Exactly as they appear, set down all the lines of the material.

== Segment start ==

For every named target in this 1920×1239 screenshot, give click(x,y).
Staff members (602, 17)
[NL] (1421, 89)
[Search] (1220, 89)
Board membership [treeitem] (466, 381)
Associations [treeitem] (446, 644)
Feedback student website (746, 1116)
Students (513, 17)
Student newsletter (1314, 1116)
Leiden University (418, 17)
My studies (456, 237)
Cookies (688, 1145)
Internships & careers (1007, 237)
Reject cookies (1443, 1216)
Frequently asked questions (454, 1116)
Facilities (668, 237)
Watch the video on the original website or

== Segment end ==

* **RESPONSE BELOW**:
For every named target in this 1920×1239 screenshot, give click(x,y).
Staff members (602, 17)
[NL] (1421, 89)
[Search] (1220, 89)
Board membership [treeitem] (466, 381)
Associations [treeitem] (446, 644)
Feedback student website (746, 1116)
Students (513, 17)
Student newsletter (1314, 1116)
Leiden University (418, 17)
My studies (456, 237)
Cookies (688, 1145)
Internships & careers (1007, 237)
Reject cookies (1443, 1216)
Frequently asked questions (454, 1116)
Facilities (668, 237)
Watch the video on the original website or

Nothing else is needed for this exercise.